An imperfect recollection of the terms of a contract is unlikely to escalate if the contentious point is answered when you consult the written agreement. However, where there is no concrete agreement in place, it is much more likely that issues turn into major disputes, leading to mess and expense. And sometimes where there is an unsigned document discussed by the parties, the court is likely to regard those terms as binding between them.
This is what happened in a case involving Fresh Trading Company (Innocent) and Deepend who had acquired the rights to the ‘Dude’ logo (the well-known Innocent halo logo) from the designers. The dispute resulted in a hotly contested series of cases around ownership of copyright.
In 2009, Deepend initiated proceedings with OHIM on the grounds that Fresh did not have the right to use the logo and that Deepend did because of the assignment of copyright to them of the Dude logo after the design company that created the brand in 1999 dissolved.
In 2012, OHIM agreed with Deepend. Fresh appealed the decision.
At the time the logo was designed, Innocent was a fledgling company who had started a business relationship with the designers. Their brief was to “develop the ‘visual identity for the product’.” Although the designers never received payment for their design work, a recent High Court decision ruled in favour of Fresh finding that the parties had been acting under the unsigned Heads of Agreement. These not only assigned the full intellectual property of any work approved by Fresh to Fresh, but also had provisions for remuneration for Deepend.

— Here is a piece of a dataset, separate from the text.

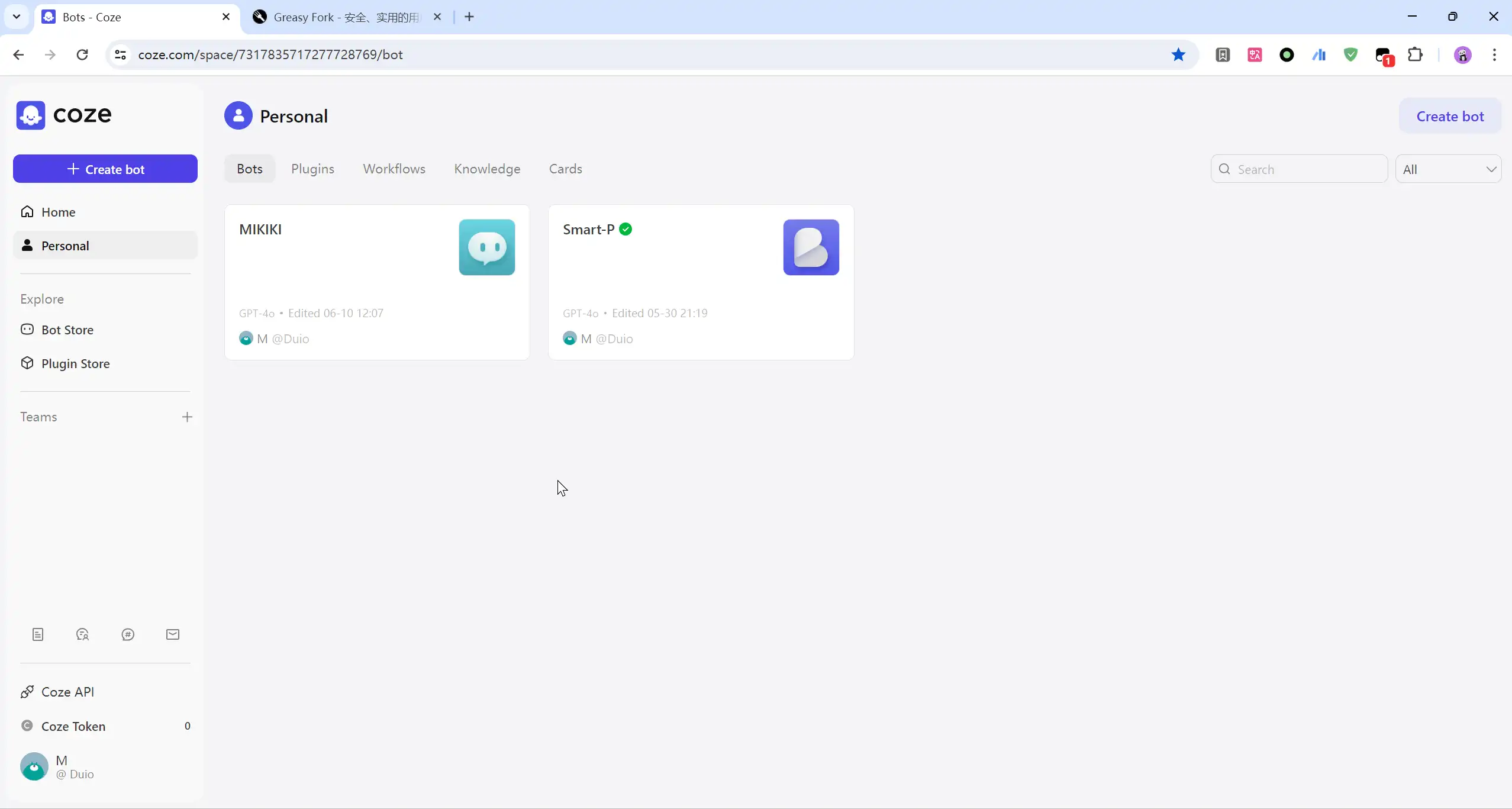Click the purple Create bot sidebar button
This screenshot has width=1512, height=809.
[105, 169]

The reason the judge found in favour of Innocent was that the Heads of Agreement included a provision that required Deepend to transfer copyright to Fresh. There was an obligation on Fresh to allot shares to Deepend. However, the judge found that neither of these requirements were expressed as a conditional obligation.
He used a flipped example to make his point, saying that the obligations to allot shares could theoretically arise even if there was no transfer of copyright to Fresh. The judge also made the additional point that at the time Deepend didn’t really deal with the matter of lack of shares and this must have been a result of the perception that a shareholding in Fresh wasn’t of very much value. This therefore negates the assertion that Fresh “refused to pay.”

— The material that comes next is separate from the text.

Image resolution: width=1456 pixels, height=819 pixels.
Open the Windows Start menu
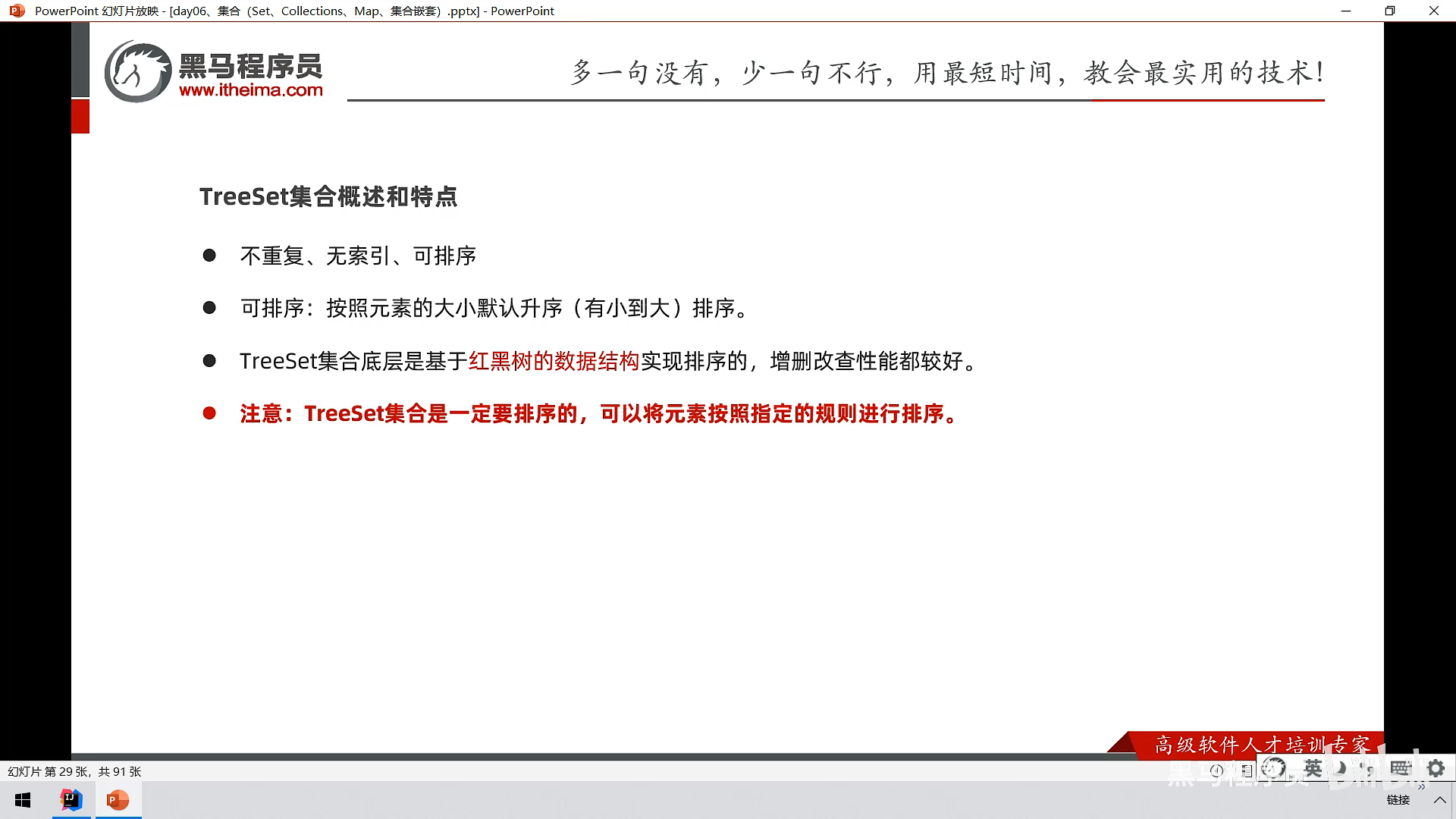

So when you add this together with the fact that the judge didn’t consider the remuneration in the form of shares to be a precondition for the assignment of copyright clause then it becomes easy to see how he was able to justify his conclusion that on equitable principles, copyright should vest in Fresh. This followed the approach in Griggs where the logo design created was not formally assigned by the designer, however an implied contract was found to have existed nonetheless.
This decision, more than anything, highlights the importance of explicitly stating within a contract that IP rights are conditional on remuneration.

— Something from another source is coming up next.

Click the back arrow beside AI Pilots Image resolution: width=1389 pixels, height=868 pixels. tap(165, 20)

Another important lesson that can be learnt is to explicitly agree on copyright ownership from the outset in order to avoid costly litigation further down the line. This case also underlines the continued availability of remedies in equity.
The fact that the courts are sometimes willing to interpret the details included in an unsigned agreement to achieve a just result should be a warning to ensure the finalisation and signing of your official paperwork.